My 1st horse is a Friesian though I half boarded lots and lots and lots of horses over the years. I am originally from Long Island, NY.

I am flying to NY tomorrow from Europe for the Thanksgiving holiday and am very excited. My suitcases are all packed and I rode the beast this morning. :lol: Sadly, he won't be making this trip with me.

Check out my pics in my other post and my youtube videos. http://www.youtube.com/user/FriesianCatRider

Happy Turkey Day.


----------



## MirrorStage2009 (Sep 10, 2008)

Hello! Nice to meet another Friesian owner! TJ's not technically my first horse, but he's my first horse that I bought and paid for on my own! :wink:
Originally, you're not that far from me...I'm in Northern New Jersey! 

Wow, you're boy looks gorgeous in "The Moment" video!! Very expressive! What's his name and bloodlines? 
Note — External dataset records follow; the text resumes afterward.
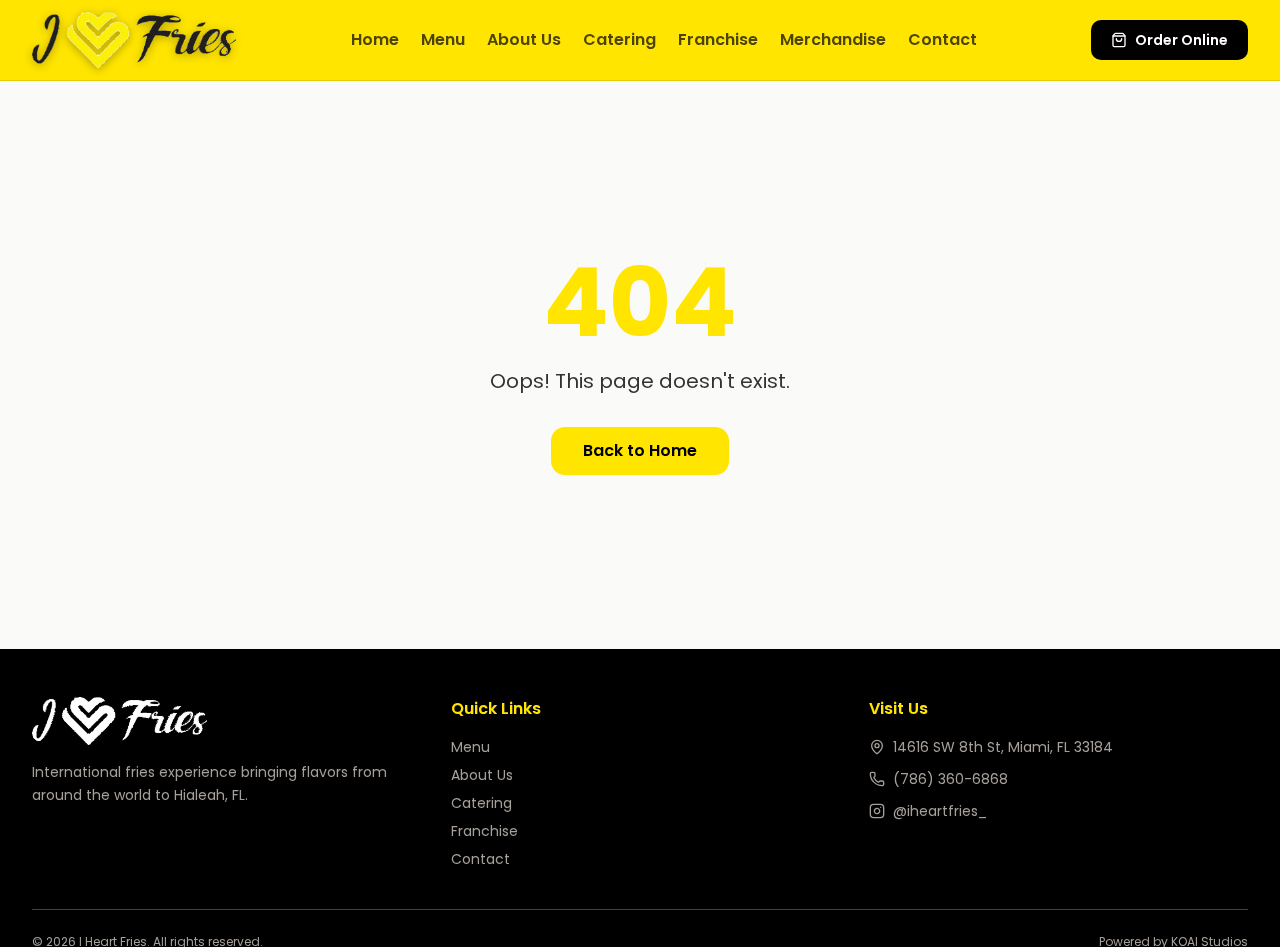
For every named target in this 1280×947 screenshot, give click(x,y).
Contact (942, 39)
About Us (524, 39)
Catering (619, 39)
I don't have really nice video of TJ, but here's one of my Friesian doing one of his favourite activities:





 
Enjoy your Thanksgiving back in the states...although I'm sure you'll be itchin' to get back home with and be with your stud muffin!!! :wink:

Happy Holidays!!


----------



## Vidaloco (Sep 14, 2007)

Welcome and have a safe trip to the states and back home again. 
Have a great Thanksgiving!


----------



## PoptartShop (Jul 25, 2010)

Welcome to the Horse Forum!


----------



## buckaroo2010 (Nov 7, 2007)

Welcome to the Horse Forum!
Its So nice to meet you!
Have fun chatting


----------



## kickshaw (May 7, 2008)

Welcome to the HF! Beautiful horse!


----------



## bedouin (Oct 12, 2008)

Welcome to the forum and have fun posting!


----------



## Jehanzeb (Nov 2, 2008)

A very warm welcome. Wow Switzerland! I always wanted to go there, specially to see nice green hills and quite places. Looks really good in photos not sure how it is in reality though . So what's the good time to visit Switzerland?

Hope you enjoy your stay here and have fun posting .

Regards


----------



## Novacaine (May 17, 2009)

Visit Switzerland in the summer! youll love to swimm in the nice lakes inbetween the mountains

im from switzerland myself


----------



## RusticWildFire (Jul 6, 2008)

Welcome to the forum! Nice to meet you!


----------